I had gone to our local thrift store looking for a couple of items in particular and timed it so my kids were napping and I could go by myself. Thrift shops are great for deals, but you have to be willing to do some work to find the good stuff, which can be hard to do with small children in tow.
I was heading toward the cash registers when I passed by the racks of bedding and scrappiness caught my eye.
[Click on the photos to view full-size.]
My first thought was, “Quilt!” followed immediately by, “That looks like the real thing” (as in, not cheater fabric or a mass-produced quilt sold in trendy mall shops), followed again by, “It’s hand quilted and those fabrics look old.”
It was folded over a hanger with muslin borders and binding facing up. When I got close to the quilt, I had a moment of doubt when I saw the state of the muslin on the binding in particular. It looked fairly unworn, not on par with the vibe I was getting from the pieced blocks, and the technique looked more contemporary than on other antique quilts I’ve seen.

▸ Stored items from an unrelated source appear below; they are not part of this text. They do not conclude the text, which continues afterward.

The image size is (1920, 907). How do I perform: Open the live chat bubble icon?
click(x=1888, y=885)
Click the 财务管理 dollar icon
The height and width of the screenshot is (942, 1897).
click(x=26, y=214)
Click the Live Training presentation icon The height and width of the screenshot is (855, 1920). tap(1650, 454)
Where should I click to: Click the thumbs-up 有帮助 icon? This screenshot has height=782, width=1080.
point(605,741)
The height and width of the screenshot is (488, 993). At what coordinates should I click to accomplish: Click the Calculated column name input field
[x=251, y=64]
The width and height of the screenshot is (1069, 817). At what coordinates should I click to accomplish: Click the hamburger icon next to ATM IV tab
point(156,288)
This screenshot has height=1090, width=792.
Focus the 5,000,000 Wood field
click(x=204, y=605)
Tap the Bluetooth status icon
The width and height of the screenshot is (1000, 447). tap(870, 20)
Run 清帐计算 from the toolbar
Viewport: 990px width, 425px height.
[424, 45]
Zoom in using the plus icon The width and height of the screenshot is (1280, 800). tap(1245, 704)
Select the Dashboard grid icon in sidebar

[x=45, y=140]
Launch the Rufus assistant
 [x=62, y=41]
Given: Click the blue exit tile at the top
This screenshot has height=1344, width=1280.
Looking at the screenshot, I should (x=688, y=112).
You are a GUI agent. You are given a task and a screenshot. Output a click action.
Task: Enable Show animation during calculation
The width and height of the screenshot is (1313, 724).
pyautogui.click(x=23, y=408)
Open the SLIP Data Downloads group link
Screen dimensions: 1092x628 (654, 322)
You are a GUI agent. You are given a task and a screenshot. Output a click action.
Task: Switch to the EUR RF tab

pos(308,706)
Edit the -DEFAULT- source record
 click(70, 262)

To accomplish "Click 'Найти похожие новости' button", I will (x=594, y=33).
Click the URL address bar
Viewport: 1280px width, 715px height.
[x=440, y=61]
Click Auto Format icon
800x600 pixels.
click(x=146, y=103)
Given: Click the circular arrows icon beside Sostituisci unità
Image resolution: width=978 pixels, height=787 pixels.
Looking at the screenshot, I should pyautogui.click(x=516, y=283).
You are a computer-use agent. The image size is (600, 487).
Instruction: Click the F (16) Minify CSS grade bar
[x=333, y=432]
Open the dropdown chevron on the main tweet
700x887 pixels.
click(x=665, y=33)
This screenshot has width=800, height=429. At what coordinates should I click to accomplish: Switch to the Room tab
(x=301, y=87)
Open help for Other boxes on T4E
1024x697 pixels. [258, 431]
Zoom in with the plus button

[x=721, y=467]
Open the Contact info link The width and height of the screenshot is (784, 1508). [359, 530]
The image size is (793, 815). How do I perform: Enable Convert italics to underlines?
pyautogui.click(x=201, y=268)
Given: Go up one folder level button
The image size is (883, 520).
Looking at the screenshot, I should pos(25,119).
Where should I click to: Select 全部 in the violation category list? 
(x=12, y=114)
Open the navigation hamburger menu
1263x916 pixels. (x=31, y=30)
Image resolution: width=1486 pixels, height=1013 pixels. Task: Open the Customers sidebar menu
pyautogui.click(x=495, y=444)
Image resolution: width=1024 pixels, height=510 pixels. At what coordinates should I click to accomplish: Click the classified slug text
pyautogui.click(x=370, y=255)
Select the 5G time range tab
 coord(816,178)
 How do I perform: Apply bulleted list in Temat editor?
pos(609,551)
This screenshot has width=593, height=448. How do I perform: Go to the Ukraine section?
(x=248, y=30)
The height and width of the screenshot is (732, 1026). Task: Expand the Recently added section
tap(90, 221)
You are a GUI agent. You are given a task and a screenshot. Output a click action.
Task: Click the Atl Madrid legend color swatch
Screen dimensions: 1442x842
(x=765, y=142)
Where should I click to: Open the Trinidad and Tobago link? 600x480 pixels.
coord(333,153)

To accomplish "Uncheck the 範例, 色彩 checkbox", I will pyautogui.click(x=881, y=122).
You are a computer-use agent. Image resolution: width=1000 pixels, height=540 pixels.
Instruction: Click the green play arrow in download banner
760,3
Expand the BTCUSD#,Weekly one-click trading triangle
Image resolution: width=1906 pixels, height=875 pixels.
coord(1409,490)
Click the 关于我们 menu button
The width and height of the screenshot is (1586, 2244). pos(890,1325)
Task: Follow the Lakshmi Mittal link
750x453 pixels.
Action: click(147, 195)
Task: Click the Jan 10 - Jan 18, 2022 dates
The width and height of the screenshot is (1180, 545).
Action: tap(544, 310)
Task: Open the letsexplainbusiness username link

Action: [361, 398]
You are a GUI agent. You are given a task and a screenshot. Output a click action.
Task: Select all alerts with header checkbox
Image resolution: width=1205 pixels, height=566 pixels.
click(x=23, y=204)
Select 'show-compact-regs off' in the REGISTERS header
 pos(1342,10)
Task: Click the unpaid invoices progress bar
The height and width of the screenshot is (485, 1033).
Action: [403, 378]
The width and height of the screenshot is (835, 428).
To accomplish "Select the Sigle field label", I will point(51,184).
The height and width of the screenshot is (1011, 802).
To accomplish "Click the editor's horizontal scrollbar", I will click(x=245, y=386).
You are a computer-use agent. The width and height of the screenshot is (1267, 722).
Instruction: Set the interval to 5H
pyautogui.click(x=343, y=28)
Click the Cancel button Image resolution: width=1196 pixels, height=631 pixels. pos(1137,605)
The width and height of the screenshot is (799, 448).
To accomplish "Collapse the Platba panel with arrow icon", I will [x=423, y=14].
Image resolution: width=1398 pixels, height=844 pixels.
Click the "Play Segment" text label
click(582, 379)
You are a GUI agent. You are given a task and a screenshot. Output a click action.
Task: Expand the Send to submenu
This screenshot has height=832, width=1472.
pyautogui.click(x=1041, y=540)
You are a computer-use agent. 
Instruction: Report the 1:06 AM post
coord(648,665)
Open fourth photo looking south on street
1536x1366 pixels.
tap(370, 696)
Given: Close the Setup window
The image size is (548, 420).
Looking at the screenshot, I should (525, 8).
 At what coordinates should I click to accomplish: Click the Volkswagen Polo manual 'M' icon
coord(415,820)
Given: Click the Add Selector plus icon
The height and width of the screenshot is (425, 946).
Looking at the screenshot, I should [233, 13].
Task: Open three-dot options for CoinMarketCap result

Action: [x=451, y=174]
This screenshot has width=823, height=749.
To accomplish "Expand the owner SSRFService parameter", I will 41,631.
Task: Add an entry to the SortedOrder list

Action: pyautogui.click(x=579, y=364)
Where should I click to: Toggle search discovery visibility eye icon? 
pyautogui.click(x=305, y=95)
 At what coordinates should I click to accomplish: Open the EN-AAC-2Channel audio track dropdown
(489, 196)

Hmmm, maybe this was a cheater or mass-produced quilt after all.
As I started to pull it off the hanger to look for a retailer’s tag, I doubted my doubts. Aside from the fact that it had clearly been washed a number of times, it just felt homemade. Even so, my fingers kept expecting to hit a tag sewn into the binding (who would donate a homemade quilt like this to a thrift shop?) but there was none. I unfolded it further to eyeball the back, et voilà — there was a hand-inked label right on the muslin backing with the quilt’s full provenance. The blocks were hand pieced in the 1940s by a Midwest grandmother who intended it for her grandson, and were joined (by machine) and hand quilted in the late 1990s by a woman with a different last name here in the Denver area.
It’s a large quilt, not as big as some like for a queen-sized bed but big enough. Some of the fabrics have bled through to the muslin backing, and one red print is shredding, as you can see in the blurry photo below.
Kudos to Ellie Brown, art director for McCall’s Quilting, who figured out that the fabric was shredded in parallel lines as if there had been printing. Sure enough, a few rows away we found the same print in better shape and just starting to weaken. Whatever was used to print the stripe was not friendly to cotton. I plan to applique patches over the problem areas to keep the batting where it belongs.
This quilt is not a showstopper. Some of the fabric choices make the bowtie blocks really stand out, while others are too low contrast or too scrappy and just sort of mush together. I don’t care. I had so much fun poring over each and every block, enjoying the enormous variety of prints no younger than 65 or 70 years old. It is, quite simply, a perfect scrap quilt. As you can see, my younger daughter agrees.